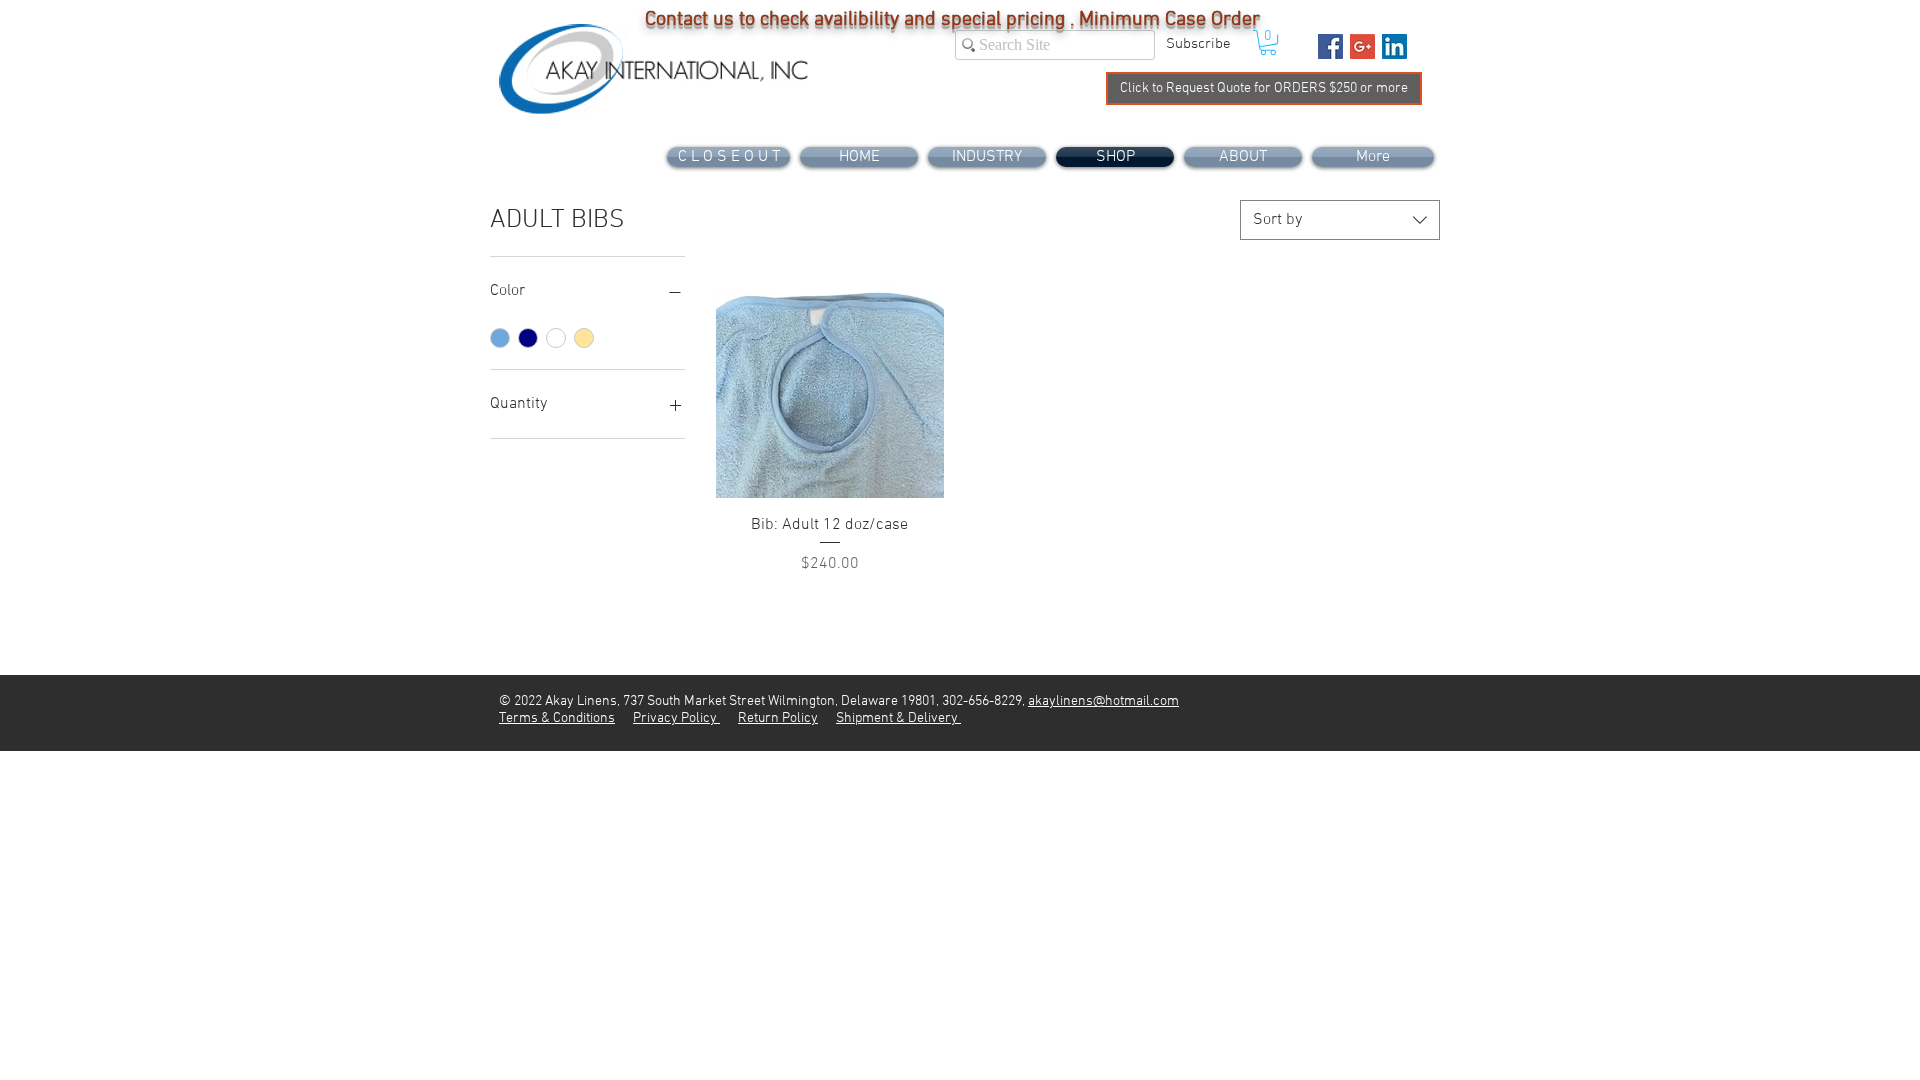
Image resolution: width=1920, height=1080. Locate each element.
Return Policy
^^^^^^^^^^^^^^^^
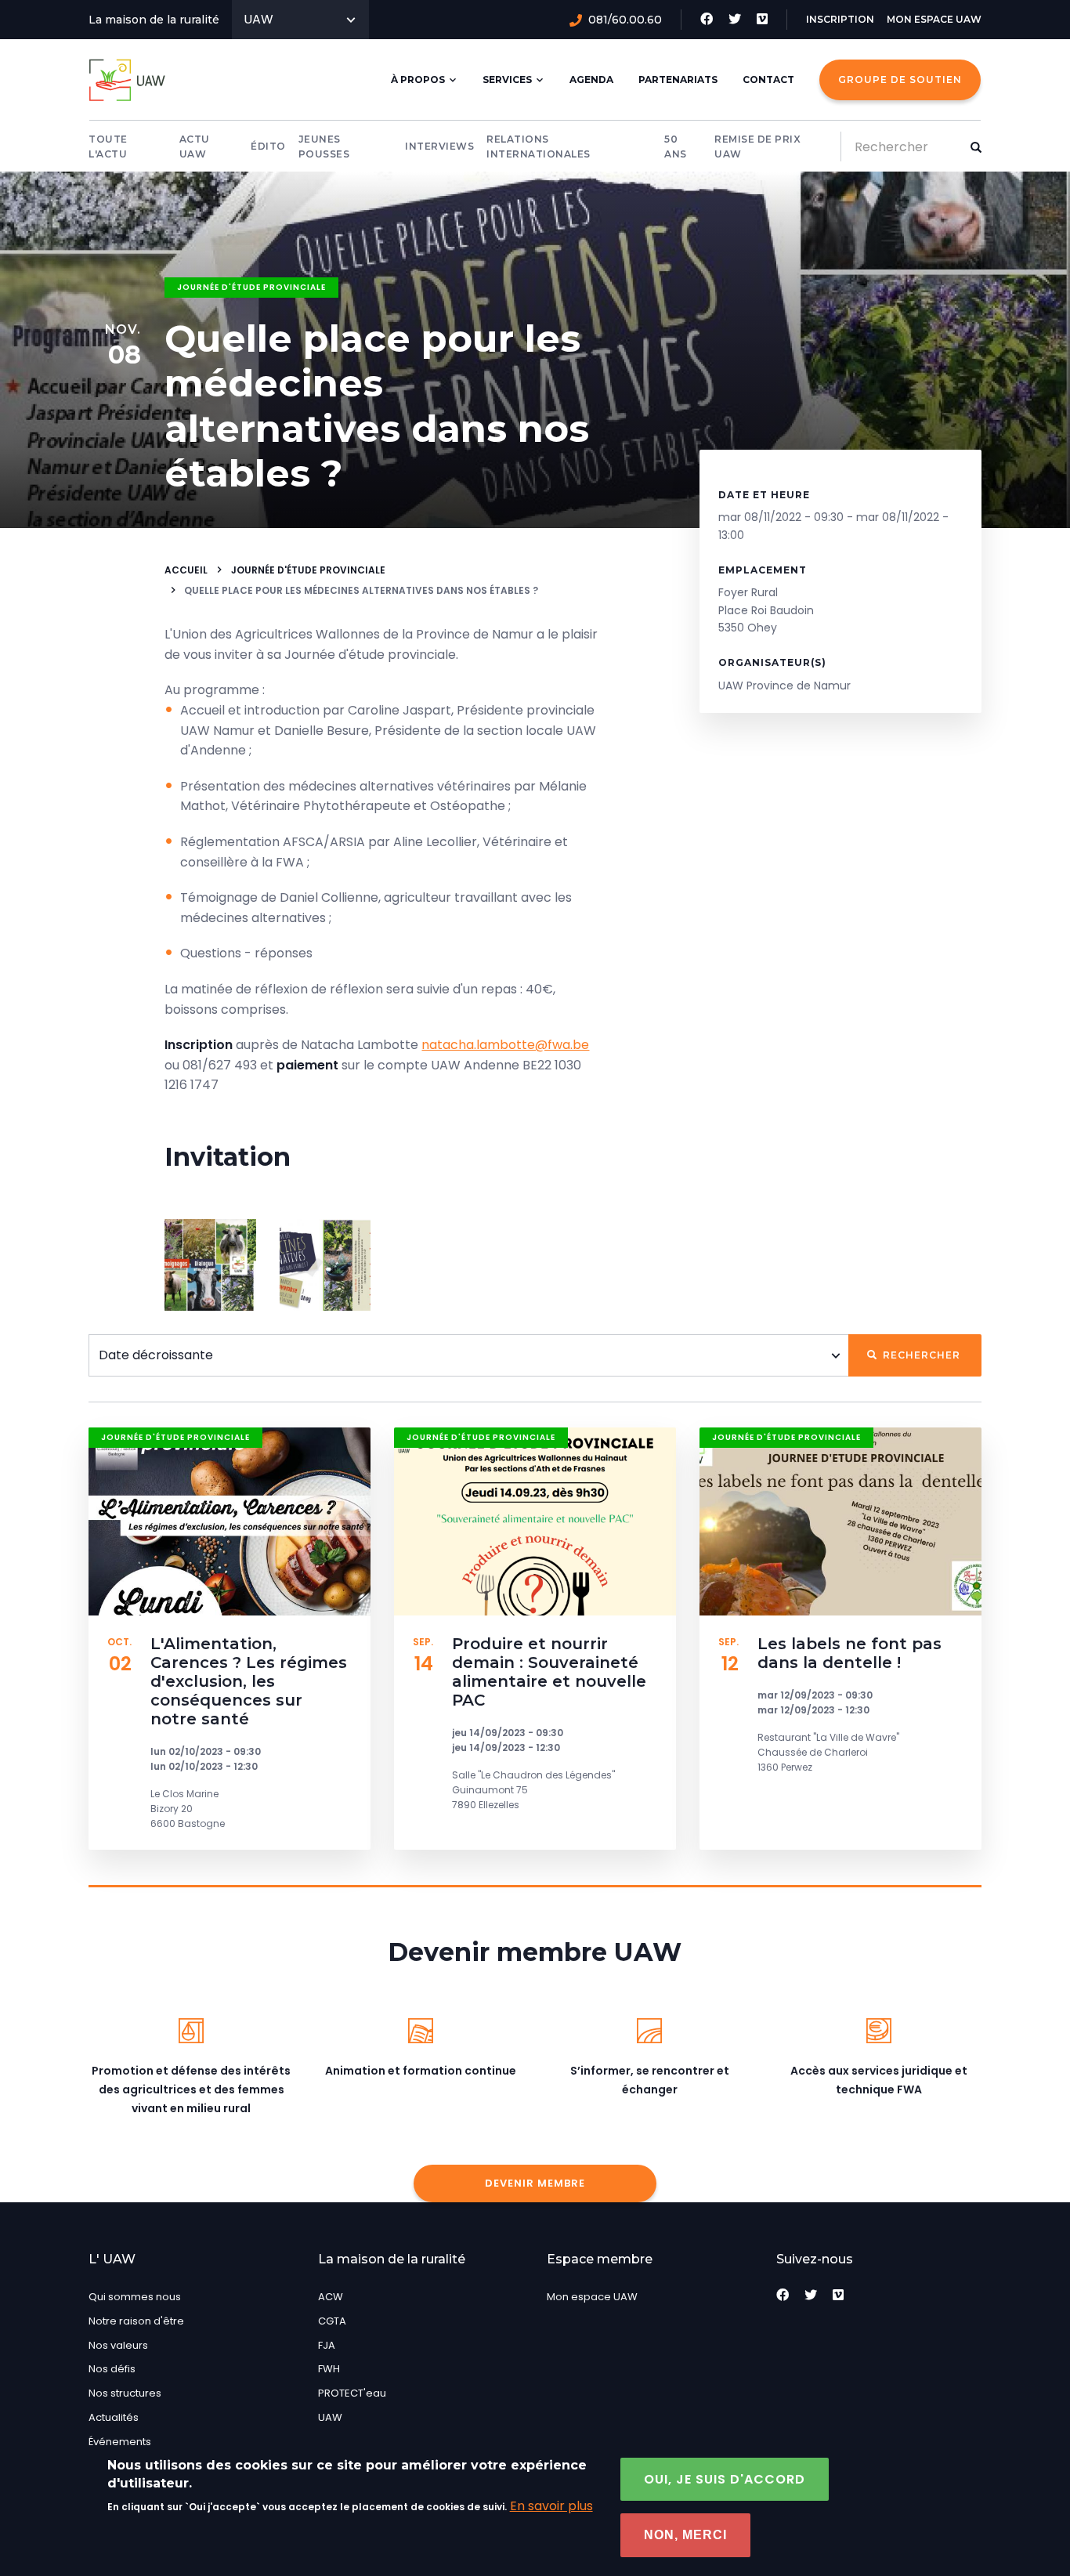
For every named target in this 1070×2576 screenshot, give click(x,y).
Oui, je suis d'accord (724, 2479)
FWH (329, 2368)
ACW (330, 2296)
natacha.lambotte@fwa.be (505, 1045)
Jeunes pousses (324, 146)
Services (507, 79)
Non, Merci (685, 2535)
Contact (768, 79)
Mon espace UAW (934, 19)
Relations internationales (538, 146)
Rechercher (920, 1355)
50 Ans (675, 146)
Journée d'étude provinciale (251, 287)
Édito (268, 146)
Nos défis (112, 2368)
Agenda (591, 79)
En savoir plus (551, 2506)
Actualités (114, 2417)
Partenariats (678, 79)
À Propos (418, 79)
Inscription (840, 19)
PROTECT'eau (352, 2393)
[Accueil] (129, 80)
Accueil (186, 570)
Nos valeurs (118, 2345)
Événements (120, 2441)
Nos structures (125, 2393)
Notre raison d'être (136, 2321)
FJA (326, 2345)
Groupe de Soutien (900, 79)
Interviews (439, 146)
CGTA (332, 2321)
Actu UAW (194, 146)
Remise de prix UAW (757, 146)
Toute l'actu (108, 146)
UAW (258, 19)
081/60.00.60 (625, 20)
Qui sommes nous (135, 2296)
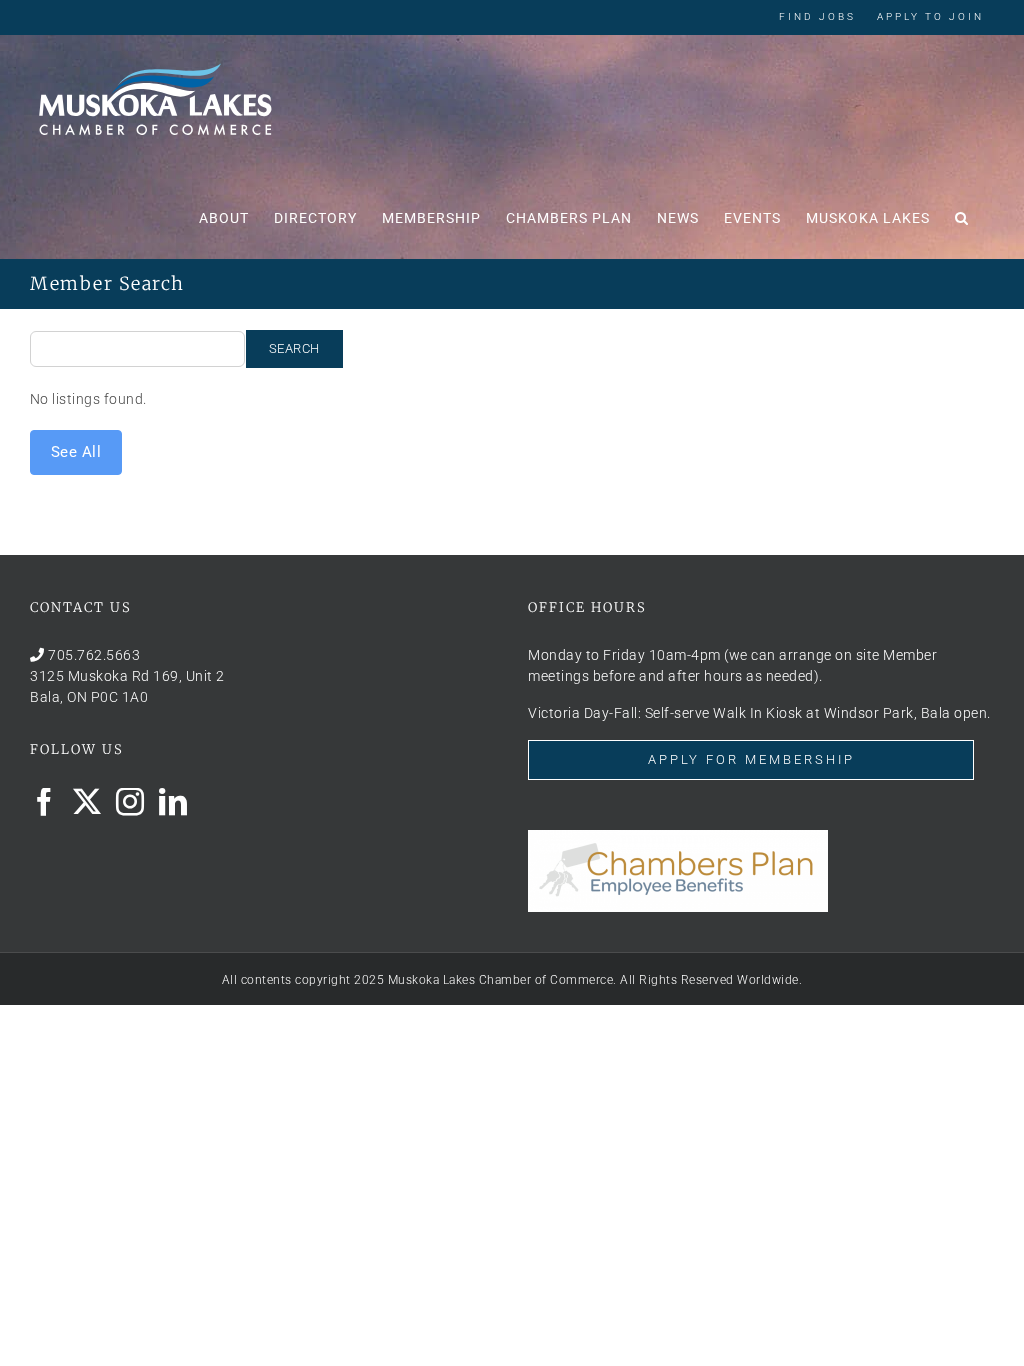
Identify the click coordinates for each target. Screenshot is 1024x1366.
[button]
^^^^^^^^^^^^^^^^
For every line in the records above that holds "each", add one, and report the sum alone.

2